Adrian Mocanu was born in 1989 in Kyiv, Ukraine. He was studying music composition at P. Tchaikovsky National Music Academy of Ukraine, received the ‘Gaude Polonia’ scholarship of the Ministry of Culture of Poland and was taking classes with professor Paweł Łukaszewski at Fryderyk Chopin University of Music in Warsaw, and later carried out postgraduate studies in electroacoustic composition at Centro Superior de Enseñanza Musical Katarina Gurska in Madrid, Spain. He participated in various composition master classes with professors Beat Furrer, Raphaël Cendo, Philippe Hurel, Peter Ablinger, Francesco Filidei, Johannes Schöllhorn, Caspar Johannes Walter, Clemens Gadenstätter, Martin Schüttler, Helena Tulve, Stefan Prins, João Pedro Oliveira, Mauricio Sotelo and Jaime Reis. He was the winner of the 38th Young Composer Competition – Frederic Mompou International Award in Barcelona in September 2017. In 2019, he received  the second prize of IV International Composition Competition GMCL/Jorge Peixinho in Lisbon. in 2021, he won the first prize of the 2nd Borys Lyatoshynsky Composition Competition in Kharkiv, Ukraine. He was one of the finalists of the ‘Latino Voices’ project by the USA-based ensemble Anima Vox Duo in 2018. He was a participant of the second edition of ‘CoOPERAtion’ laboratory for composers and playwrights (Moscow, 2018/19), and his opera ‘Feux follets’, which was commissioned for this workshop, was premiered at Archstoyanie festival in Russia in July 2019. Among other festivals where his music was played were the Warsaw Autumn, musikprotokoll (Graz), Rossi Fest (Belgrade), Dias de Música Electroacústica (Lisbon), VANG. Músicas en vanguardia (Madrid), Festival Mixtur (Barcelona) and Ukrainian Contemporary Music Festival (New York). His works have been performed in Ukraine, Poland, Russia, Estonia, Czech Republic, Serbia, Austria, Italy, Spain, Portugal, Mexico, Brazil and USA.

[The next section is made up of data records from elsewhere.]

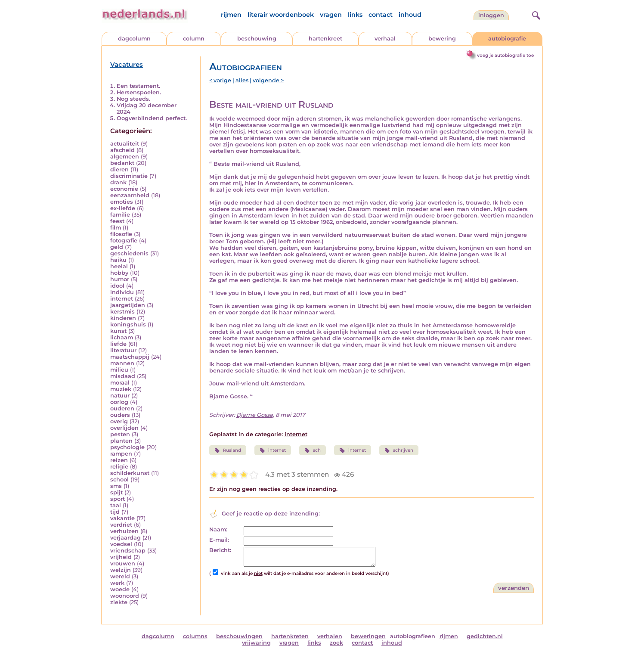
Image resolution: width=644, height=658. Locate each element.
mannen (122, 363)
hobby (119, 273)
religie (119, 466)
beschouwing (257, 38)
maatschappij (130, 357)
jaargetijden (127, 305)
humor (120, 279)
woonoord (124, 596)
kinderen (123, 318)
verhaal (385, 38)
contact (381, 15)
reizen (119, 460)
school (119, 479)
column (194, 38)
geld (117, 247)
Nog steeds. (133, 99)
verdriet (121, 525)
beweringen (368, 636)
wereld (120, 576)
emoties (121, 202)
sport (118, 499)
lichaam (121, 337)
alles (242, 80)
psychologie (127, 447)
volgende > (268, 80)
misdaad (123, 376)
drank (118, 182)
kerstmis (122, 311)
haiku (118, 260)
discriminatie (129, 176)
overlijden (124, 428)
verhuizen (124, 531)
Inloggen (491, 15)
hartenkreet (325, 38)
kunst (118, 331)
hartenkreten (290, 636)
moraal (120, 382)
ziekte (119, 602)
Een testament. (138, 86)
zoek (336, 642)
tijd (115, 512)
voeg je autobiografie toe (505, 55)
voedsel (121, 544)
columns (195, 636)
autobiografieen (412, 636)
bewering (442, 38)
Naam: (218, 529)
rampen (121, 453)
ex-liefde (123, 208)
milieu (119, 369)
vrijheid (121, 557)
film (115, 227)
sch (313, 450)
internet (121, 298)
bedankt (122, 163)
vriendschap (128, 550)
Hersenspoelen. (139, 92)
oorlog (119, 402)
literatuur (123, 350)
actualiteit (124, 143)
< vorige (220, 80)
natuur (120, 395)
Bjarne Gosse (254, 415)
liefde (118, 344)
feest (117, 221)
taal (115, 505)
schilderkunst (130, 473)
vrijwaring (256, 642)
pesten (120, 434)
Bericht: (220, 550)
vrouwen (123, 563)
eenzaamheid (130, 195)
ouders (120, 415)
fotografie (124, 240)
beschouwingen (239, 636)
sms (116, 486)
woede (120, 589)
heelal (119, 266)
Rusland (228, 450)
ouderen (122, 408)
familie (120, 214)
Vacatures (127, 65)
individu (122, 292)
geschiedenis (129, 253)
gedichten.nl (485, 636)
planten (121, 441)
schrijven (399, 450)
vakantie (122, 518)
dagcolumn (134, 38)
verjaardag (125, 537)
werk (117, 583)
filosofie (121, 234)
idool (117, 286)
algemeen (124, 156)
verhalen (330, 636)
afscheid (122, 150)
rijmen (231, 15)
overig (119, 421)
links (355, 15)
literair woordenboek (281, 15)
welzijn (121, 570)
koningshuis (128, 324)
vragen (331, 15)
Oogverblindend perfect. (152, 118)
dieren (119, 169)
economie (124, 189)
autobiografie (507, 38)
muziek (121, 389)
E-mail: (219, 540)
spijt (116, 492)
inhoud (410, 15)
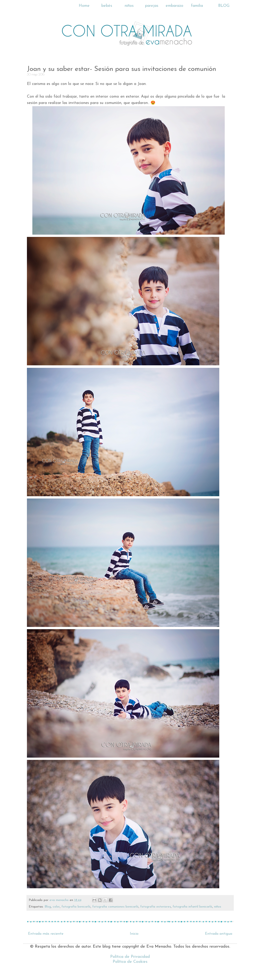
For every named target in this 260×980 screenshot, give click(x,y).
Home (84, 6)
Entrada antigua (219, 934)
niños (129, 6)
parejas (152, 6)
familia (197, 6)
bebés (107, 6)
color (56, 907)
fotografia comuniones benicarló (115, 907)
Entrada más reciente (46, 934)
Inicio (134, 934)
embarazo (174, 6)
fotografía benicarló (76, 907)
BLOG (224, 6)
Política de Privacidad (130, 957)
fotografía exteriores (155, 907)
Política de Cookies (130, 962)
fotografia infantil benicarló (192, 907)
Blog (48, 907)
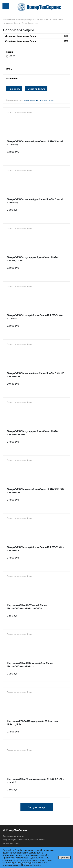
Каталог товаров (44, 19)
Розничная (12, 78)
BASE (9, 69)
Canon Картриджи (29, 23)
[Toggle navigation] (6, 6)
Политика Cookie (30, 865)
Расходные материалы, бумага (20, 112)
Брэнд (10, 52)
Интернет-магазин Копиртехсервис (19, 19)
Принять (65, 857)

cloches tibétaines is an acousmatic piece that intends to create a meditative soundscape from the sound of imaginary TIbetan temple chimes. Imaginary, as the real source of the sounds comes from the recordings of various wine glasses filled with water, which by the means of manipulations and granular synthesis are turning into an illusion of the bells and chimes in a Buddhist temple.